On that A-B-C symbolic level, when the panther eats up some Good Instincts (cows), a sort of back-country Cain (Robert Mitchum) and his Abel-type brother (William Hopper) set forth to slay the beast. Abel dies beneath the Tree of Life and Cain also turns up his toes. But a third brother (Tab Hunter) puts a bullet in the panther, and just at that instant the sun breaks through a cloud, transfiguring him into something painfully like the Better Life.

All this is doled out as solemnly as a lantern-slide lecture in German philosophy, with the actors uneasily unsure whether they are really U.S. dirt farmers, by cracky, or Leibnitzian particles in a transcendental ether. The color is excellent, though it is not clear why color is needed; the exterior shots are mostly of snowscapes marked with black exclamations of pine, and the interiors are in starkest black and white (Good v. Evil). To suggest, perhaps, the eternal travail of these opposites, the picture has been made as eternal as possible (102 minutes). When at last the moviegoer dares hope it will end, one of the characters looks him square in the eye and announces: "There's a grave to dig yet."

Desiree (20th Century-Fox) is the $4,000,000 CinemaScope tribute to Napoleon based on Annemarie Selinko's 1953 bestselling oo-la-la, which takes Marlon Brando out of his blue jeans and jams him, literally and esthetically, into Empire . tights. It takes all the Brando talent to avoid looking like Stanley Kowalski at the Beaux Arts Ball. The script tells the story of Napoleon's first love, the daughter of a wealthy merchant in Marseille. Napoleon is an ambitious young general without a command who asks for Desiree (Jean Simmons) in marriage and for her money in advance. With her cash in hand, he buys a ticket to Paris and gets engaged to Josephine. Is Desiree downhearted? Pouf! She nabs herself one of Napoleon's best generals, Jean-Baptiste Bernadotte (Michael Rennie), who becomes Crown Prince of Sweden, makes her his Crown Princess.
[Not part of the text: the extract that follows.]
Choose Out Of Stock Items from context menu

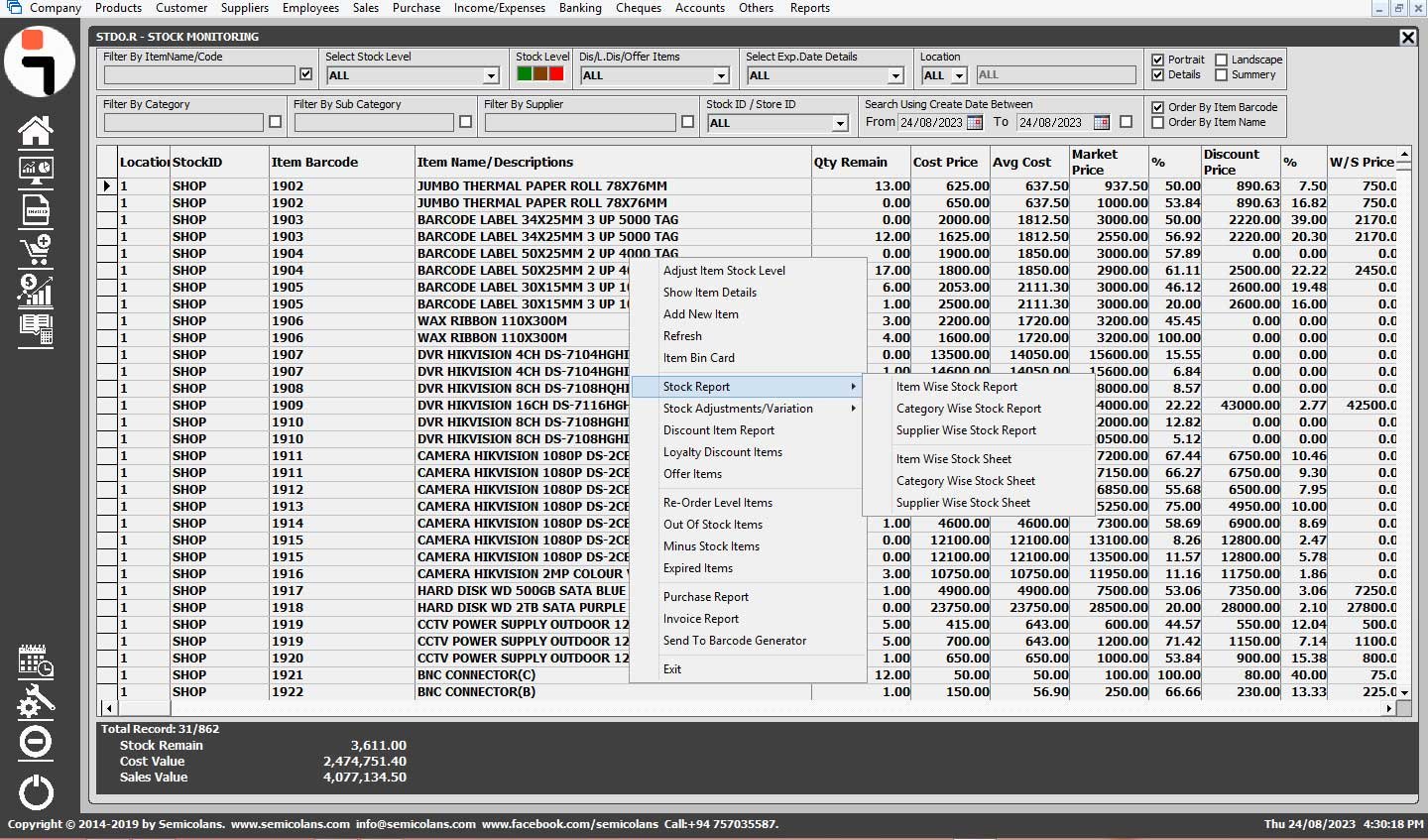tap(712, 525)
After that the film turns into something like a tour of the wax museum: every two minutes another famous historical event. The tableaux rush by so fast that there is hardly time to realize how magnificently they are dressed. Napoleon's coronation, for instance, in ermine and blood-crimson, sky-blue and gold, is a piece of braggart beautification intended, it would appear, to prove that Fox can put on a better show than the British Commonwealth. In between the state oc casions, Actress Simmons wanders through palace after palace, wearing a country-mouse look that seems to say, "Gee! All this History and poor little me!"
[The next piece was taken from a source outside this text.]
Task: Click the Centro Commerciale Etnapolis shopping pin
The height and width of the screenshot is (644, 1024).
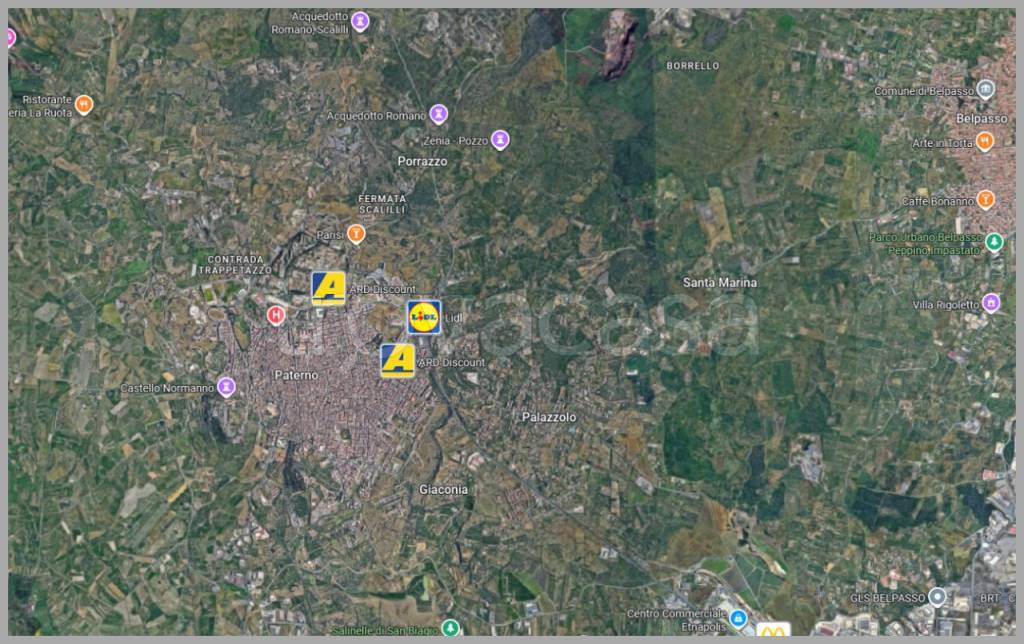Action: (x=738, y=619)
Marlon Brando is the only principal who shows enough histrionic personality to overpower the overpowering costumes. Not that he really plays Napoleon: the Selinko version of the great dictator does not ask that. But he beetles his brows and pots his belly in the manner of the official portraits; and to avoid a vocal dissonance with the rest of the cast, he even achieves a slight British accent.